Andrei Markovitz, a professor of sports culture at the University of Michigan, says the franchise model gives U.S. team owners collective decision-making power within leagues, allowing teams to be “more infinitely more flexible than their European counterparts.” become stronger,” he said.
Billionaire investor John Henry owns the Boston Red Sox, English football club Liverpool and the NHL’s Pittsburgh Penguins. After the Red Sox won the World Series in 2018, Henry stood next to Commissioner Rob Manfred with a big smile on his face as he accepted baseball’s shiny trophy. When Liverpool won the Champions League in 2019 and the Premier League in 2020, Henry was nowhere to be seen as players danced with euphoria on shiny hardware.
The American tradition of handing out trophies to club owners dates back to the 1800s, when the sport was still an amateur hobby, according to Joe Horrigan, senior adviser to the Pro Football Hall of Fame. The oldest NFL trophy in Hall’s collection dates from 1924 and bears the name of Sam Deutsch, a noted jeweler and owner of the Cleveland Bulldogs, he said.
“It’s been basically the same since the game started,” Horrigan said.
John Thorne, the official historian of Major League Baseball, said the practice of honoring team owners (and technically trophy owners) tasted like “a pagan sacrifice or fertility ritual” and that the commissioner ” I would be happy to serve you,” he joked. Opinions of 30 club owners.
“They don’t have to actually receive the trophy, but their egos don’t,” Thorn said. “This could exemplify a larger phenomenon, such as capitalism being the religion of the United States. But shouldn’t the owner have something to gain or lose?”

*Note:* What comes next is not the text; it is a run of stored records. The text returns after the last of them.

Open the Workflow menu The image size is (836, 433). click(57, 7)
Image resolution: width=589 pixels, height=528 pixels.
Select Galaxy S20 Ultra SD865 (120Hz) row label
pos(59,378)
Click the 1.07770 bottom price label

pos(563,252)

Some players, who presumably know who signed the check, said they understood the moment of glory for the team owners.
“At the end of the day, ownership is what holds the team together,” said Udonis Haslem, a three-time champion and reserve forward for the Miami Heat, who will face the Denver Nuggets in the NBA Finals.
As if to underscore the power dynamics, former Houston Rockets owner Leslie Alexander said: Retained the team’s 1994 and 95 championship trophies When he sold the franchise for $2.2 billion in 2017, he literally took them home. The Rockets now have a replica of it on display in their offices.

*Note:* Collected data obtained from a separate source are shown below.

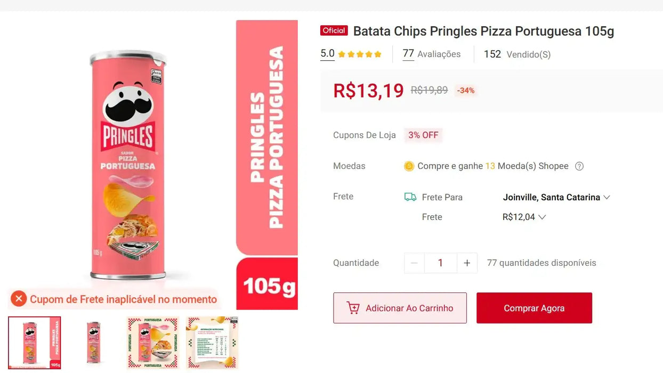Claim the 3% OFF store coupon
This screenshot has height=373, width=663.
click(423, 135)

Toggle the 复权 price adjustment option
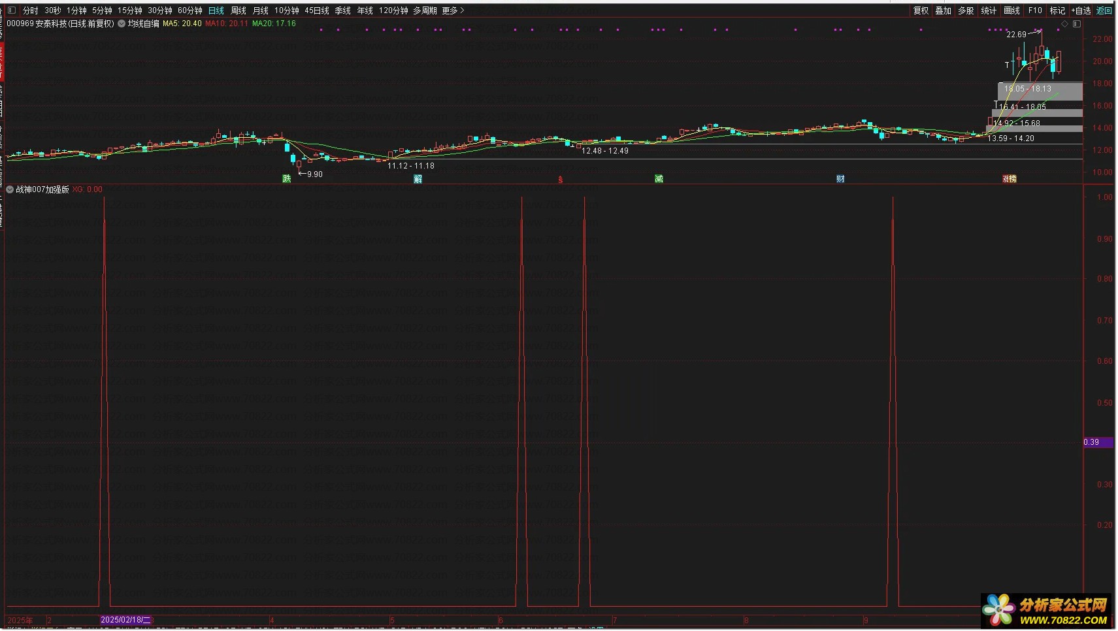tap(921, 10)
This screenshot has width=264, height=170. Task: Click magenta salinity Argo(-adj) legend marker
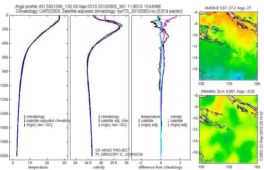pyautogui.click(x=168, y=125)
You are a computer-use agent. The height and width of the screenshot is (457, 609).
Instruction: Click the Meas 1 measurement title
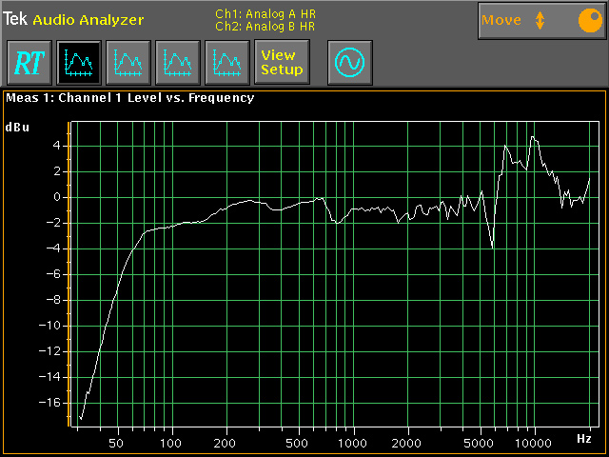coord(129,97)
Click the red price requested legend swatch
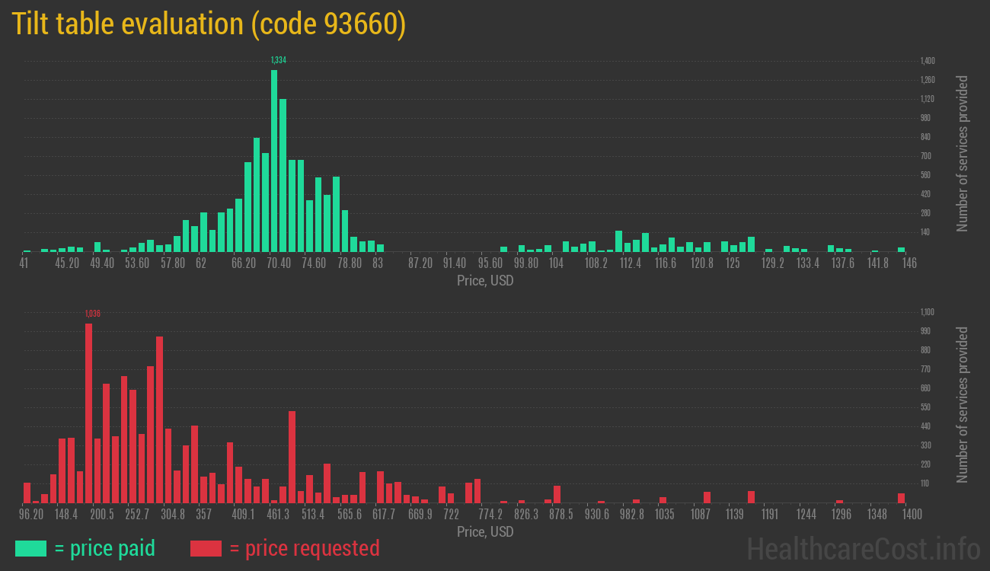Screen dimensions: 990x571 point(206,548)
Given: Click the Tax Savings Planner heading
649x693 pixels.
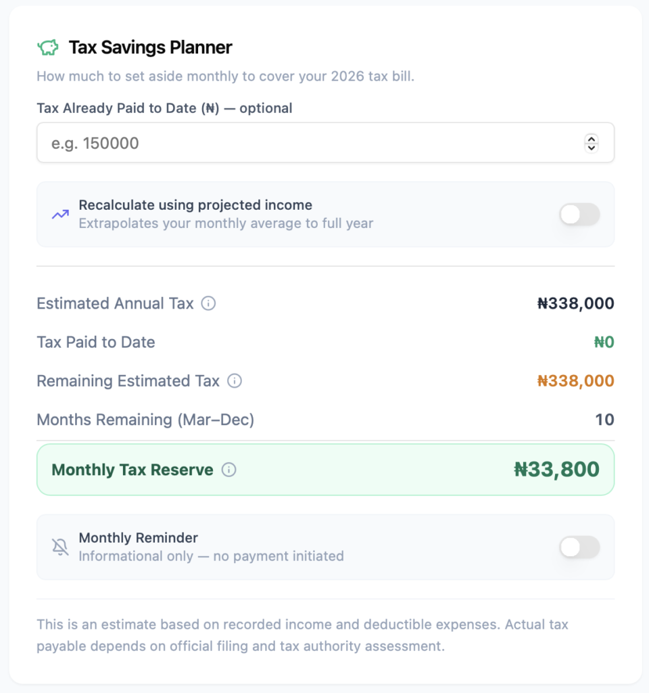Looking at the screenshot, I should (x=150, y=47).
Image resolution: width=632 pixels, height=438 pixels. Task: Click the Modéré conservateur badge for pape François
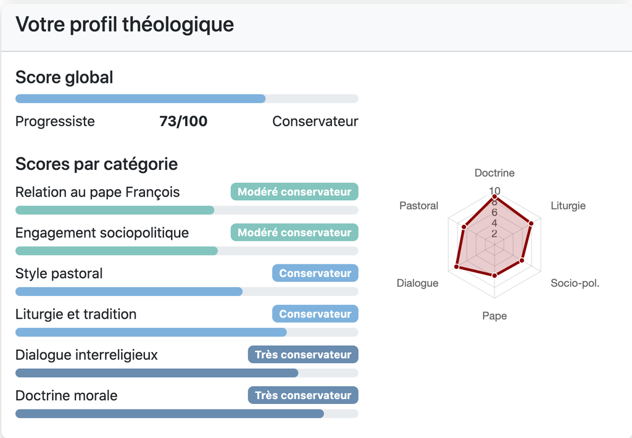[294, 192]
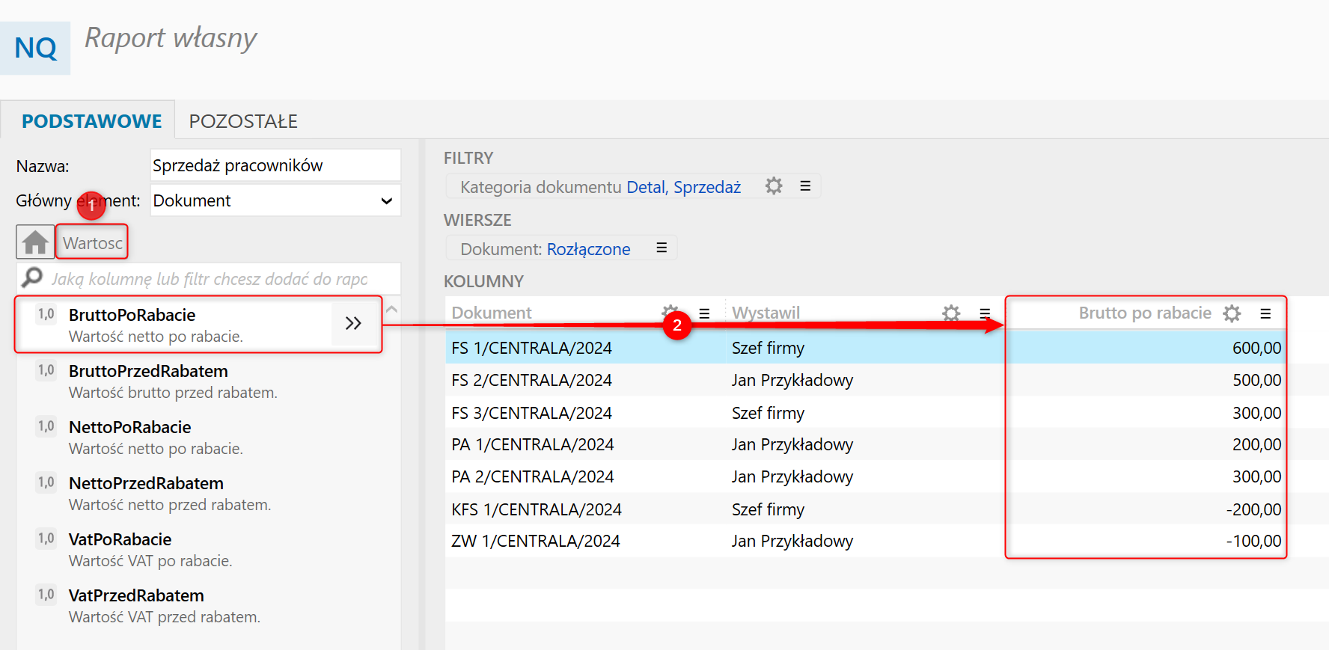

Noble outliers exist. The NHL usually hands the trophy, Stanley His Cup, directly to the captain of the winning team, after which each player takes turns skating with it. The National Women’s Soccer League has also handed the trophy to the team captain.
Athletes actually tend to crave objects that sparkle. Teams hang trophy pictures around the facility as motivation. Ultimately they are tainted with an almost mystical quality. In hockey, it is considered bad luck for a player to touch the Stanley Cup before winning.
“The look on their faces when they reached the top of the mountain and touched the cup for the first time was incredible,” said Phil Pritchard, curator and curator of the Toronto Hockey Hall of Fame. A kind of trophy. “It’s powerful. It’s emotional. Adults crying.”
That sentiment is why Jeffrey Hayes, MLS’ vice president of special events from 1998 to 2010, argued that the league’s trophy should go to the captain of the winning team. (“I was determined – I was determined!”) But the league changed course soon after Hayes’ departure, after which Commissioner Don Gerber handed over the winning team’s owner the Philip F. Anschutz Trophy. rice field. The trophy is named after a Kansas billionaire who once owned six MLS teams simultaneously. .
There is at least one instance in the NBA of a player touching a trophy before its owner. The end of the 2019-20 season, which ended in a so-called bubble near Orlando, Florida in the first year of the coronavirus pandemic, was marked by an unusual ceremony that saw Los Angeles Lakers owner Jeanie Buss as a player. I suggested they collect the baseballs. Take a prize from a lonely perch.
“You guys, come get your trophies!” said Bass, who had attended numerous title ceremonies by that point.
The players awkwardly looked around before JR Smith (among others) slid to the front of the pack and scooped it up.
It was a priceless moment for the players, as the owner is unlikely to relinquish that privilege any time soon.